(Dataset items)
§

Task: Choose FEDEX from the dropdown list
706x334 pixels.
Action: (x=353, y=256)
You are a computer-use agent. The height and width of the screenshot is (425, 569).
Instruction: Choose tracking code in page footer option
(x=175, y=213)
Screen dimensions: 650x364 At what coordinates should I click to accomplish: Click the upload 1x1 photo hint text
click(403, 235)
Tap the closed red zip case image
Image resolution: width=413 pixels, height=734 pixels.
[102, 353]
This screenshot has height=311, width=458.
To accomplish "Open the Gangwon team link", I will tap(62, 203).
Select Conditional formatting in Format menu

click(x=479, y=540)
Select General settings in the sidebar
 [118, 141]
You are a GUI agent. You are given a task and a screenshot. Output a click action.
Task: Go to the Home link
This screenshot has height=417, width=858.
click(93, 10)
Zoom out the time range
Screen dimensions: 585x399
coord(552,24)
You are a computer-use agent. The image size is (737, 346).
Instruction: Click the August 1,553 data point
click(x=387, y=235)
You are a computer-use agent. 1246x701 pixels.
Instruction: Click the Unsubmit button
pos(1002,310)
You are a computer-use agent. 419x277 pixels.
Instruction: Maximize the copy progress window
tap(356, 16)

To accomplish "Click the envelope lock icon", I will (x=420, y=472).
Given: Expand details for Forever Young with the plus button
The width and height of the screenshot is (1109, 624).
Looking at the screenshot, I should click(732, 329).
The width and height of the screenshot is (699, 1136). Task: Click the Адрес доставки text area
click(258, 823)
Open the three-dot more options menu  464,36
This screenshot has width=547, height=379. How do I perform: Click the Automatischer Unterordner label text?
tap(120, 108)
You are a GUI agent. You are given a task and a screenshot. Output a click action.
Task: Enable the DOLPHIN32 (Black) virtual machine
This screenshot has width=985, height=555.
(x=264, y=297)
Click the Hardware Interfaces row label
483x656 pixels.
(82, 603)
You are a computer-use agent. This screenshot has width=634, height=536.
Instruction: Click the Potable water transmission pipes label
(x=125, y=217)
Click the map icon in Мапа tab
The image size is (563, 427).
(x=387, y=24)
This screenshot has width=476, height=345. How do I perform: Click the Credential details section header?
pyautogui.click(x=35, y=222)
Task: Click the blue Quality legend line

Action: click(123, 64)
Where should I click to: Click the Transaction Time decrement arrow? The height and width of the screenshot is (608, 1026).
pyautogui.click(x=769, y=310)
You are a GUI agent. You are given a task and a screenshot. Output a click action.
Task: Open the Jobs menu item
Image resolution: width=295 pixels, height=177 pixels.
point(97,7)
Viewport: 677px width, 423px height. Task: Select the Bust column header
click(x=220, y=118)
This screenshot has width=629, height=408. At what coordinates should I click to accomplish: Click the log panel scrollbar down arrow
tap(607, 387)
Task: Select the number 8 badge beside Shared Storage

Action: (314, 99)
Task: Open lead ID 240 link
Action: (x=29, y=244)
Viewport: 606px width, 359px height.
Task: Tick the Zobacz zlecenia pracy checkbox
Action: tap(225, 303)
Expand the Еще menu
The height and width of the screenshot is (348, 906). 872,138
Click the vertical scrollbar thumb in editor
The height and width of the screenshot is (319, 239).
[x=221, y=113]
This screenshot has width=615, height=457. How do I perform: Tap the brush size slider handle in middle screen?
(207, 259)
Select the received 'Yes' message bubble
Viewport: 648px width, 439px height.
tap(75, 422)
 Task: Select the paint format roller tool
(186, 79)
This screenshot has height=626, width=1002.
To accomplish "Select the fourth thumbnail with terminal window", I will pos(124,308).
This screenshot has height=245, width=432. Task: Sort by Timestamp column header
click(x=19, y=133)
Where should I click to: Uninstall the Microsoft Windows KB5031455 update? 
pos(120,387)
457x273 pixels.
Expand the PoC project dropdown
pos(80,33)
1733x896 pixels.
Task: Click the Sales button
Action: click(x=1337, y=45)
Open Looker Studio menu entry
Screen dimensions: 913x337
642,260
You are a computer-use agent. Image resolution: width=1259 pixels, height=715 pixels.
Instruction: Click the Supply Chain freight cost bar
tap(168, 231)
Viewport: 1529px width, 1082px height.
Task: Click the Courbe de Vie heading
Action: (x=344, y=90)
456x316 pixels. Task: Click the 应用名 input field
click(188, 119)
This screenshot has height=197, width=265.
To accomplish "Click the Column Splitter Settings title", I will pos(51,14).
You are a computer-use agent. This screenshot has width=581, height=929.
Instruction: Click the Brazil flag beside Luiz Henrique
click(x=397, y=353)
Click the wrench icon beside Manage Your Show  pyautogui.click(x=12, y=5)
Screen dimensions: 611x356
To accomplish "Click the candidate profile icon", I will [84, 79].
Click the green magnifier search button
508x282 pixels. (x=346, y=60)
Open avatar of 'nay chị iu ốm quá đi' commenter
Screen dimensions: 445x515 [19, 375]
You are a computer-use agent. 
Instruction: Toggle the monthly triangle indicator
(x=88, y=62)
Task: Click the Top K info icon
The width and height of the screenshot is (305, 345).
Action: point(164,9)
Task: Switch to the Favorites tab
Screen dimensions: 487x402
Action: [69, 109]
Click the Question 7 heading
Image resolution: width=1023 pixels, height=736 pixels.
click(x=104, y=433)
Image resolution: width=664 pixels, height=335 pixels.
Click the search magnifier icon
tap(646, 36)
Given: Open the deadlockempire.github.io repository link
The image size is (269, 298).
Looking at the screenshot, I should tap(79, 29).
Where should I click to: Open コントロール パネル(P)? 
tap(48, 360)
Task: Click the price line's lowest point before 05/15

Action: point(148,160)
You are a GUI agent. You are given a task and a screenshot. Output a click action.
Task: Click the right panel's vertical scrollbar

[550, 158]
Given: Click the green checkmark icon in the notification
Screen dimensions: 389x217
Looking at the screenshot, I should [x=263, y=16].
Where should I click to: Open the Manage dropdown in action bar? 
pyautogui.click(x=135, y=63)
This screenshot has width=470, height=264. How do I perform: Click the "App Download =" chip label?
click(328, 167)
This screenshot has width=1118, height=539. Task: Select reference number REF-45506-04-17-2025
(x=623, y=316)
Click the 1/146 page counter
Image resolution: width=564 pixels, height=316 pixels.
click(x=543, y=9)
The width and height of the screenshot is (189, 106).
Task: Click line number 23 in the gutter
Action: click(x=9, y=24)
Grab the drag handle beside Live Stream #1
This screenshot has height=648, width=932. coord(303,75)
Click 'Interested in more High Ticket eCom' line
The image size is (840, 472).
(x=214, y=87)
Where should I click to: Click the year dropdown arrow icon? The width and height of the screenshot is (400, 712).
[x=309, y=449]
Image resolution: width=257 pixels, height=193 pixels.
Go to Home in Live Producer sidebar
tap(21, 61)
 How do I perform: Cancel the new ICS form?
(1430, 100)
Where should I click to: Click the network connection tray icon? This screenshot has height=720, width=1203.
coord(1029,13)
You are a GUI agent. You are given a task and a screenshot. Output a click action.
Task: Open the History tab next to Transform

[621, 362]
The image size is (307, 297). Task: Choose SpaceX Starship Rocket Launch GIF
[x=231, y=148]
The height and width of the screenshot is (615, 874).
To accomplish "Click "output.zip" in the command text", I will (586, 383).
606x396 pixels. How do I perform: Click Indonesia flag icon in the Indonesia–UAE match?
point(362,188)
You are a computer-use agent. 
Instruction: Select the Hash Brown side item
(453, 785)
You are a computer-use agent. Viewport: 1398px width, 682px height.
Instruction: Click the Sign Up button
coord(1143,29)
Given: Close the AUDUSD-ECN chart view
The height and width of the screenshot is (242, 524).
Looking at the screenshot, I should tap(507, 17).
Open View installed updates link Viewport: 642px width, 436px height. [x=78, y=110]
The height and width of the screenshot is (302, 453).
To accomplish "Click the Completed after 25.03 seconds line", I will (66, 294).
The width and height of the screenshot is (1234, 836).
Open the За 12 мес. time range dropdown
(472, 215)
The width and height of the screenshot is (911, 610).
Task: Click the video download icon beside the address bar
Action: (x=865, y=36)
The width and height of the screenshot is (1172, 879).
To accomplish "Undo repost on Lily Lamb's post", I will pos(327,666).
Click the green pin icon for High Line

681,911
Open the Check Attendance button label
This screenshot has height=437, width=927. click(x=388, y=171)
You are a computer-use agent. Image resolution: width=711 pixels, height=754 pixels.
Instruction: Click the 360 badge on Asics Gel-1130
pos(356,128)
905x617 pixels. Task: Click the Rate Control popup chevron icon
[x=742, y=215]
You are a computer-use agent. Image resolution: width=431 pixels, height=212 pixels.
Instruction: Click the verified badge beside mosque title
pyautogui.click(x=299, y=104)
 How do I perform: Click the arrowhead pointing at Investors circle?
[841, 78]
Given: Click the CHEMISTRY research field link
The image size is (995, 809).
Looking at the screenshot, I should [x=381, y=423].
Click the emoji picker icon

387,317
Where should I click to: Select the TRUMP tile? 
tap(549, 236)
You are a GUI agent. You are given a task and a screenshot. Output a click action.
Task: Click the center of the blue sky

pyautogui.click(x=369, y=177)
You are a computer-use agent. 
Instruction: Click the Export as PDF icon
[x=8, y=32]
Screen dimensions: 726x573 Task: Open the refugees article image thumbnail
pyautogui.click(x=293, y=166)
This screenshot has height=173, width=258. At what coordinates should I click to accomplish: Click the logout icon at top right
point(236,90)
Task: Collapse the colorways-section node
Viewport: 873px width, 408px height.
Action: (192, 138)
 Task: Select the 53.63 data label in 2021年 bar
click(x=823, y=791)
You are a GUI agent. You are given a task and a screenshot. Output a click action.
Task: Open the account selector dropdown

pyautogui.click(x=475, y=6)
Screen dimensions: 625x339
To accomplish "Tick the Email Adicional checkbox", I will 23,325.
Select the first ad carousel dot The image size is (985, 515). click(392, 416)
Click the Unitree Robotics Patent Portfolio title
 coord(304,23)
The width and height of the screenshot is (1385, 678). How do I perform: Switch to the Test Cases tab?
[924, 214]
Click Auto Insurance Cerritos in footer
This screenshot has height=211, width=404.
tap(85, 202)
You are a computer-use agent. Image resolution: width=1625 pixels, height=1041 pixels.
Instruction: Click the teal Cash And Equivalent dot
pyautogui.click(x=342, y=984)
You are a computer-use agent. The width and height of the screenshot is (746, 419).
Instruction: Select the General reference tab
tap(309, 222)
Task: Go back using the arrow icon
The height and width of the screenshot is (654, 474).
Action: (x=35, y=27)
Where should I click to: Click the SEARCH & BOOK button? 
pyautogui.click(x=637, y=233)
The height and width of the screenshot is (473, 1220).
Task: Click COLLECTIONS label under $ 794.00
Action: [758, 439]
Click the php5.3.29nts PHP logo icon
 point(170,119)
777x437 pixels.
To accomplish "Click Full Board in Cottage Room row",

§

> **PROBLEM DESCRIPTION**:
Your task is to quote, without any alteration, the lines running from the top of the records to the line that holds "Given: Expand details", both included.

> **FINISHED TASK**:
Task: Choose FEDEX from the dropdown list
706x334 pixels.
Action: (x=353, y=256)
You are a computer-use agent. The height and width of the screenshot is (425, 569).
Instruction: Choose tracking code in page footer option
(x=175, y=213)
Screen dimensions: 650x364 At what coordinates should I click to accomplish: Click the upload 1x1 photo hint text
click(403, 235)
Tap the closed red zip case image
Image resolution: width=413 pixels, height=734 pixels.
[102, 353]
This screenshot has height=311, width=458.
To accomplish "Open the Gangwon team link", I will tap(62, 203).
Select Conditional formatting in Format menu

click(x=479, y=540)
Select General settings in the sidebar
 [118, 141]
You are a GUI agent. You are given a task and a screenshot. Output a click action.
Task: Go to the Home link
This screenshot has height=417, width=858.
click(93, 10)
Zoom out the time range
Screen dimensions: 585x399
coord(552,24)
You are a computer-use agent. The image size is (737, 346).
Instruction: Click the August 1,553 data point
click(x=387, y=235)
You are a computer-use agent. 1246x701 pixels.
Instruction: Click the Unsubmit button
pos(1002,310)
You are a computer-use agent. 419x277 pixels.
Instruction: Maximize the copy progress window
tap(356, 16)

To accomplish "Click the envelope lock icon", I will (x=420, y=472).
Given: Expand details for Forever Young with the plus button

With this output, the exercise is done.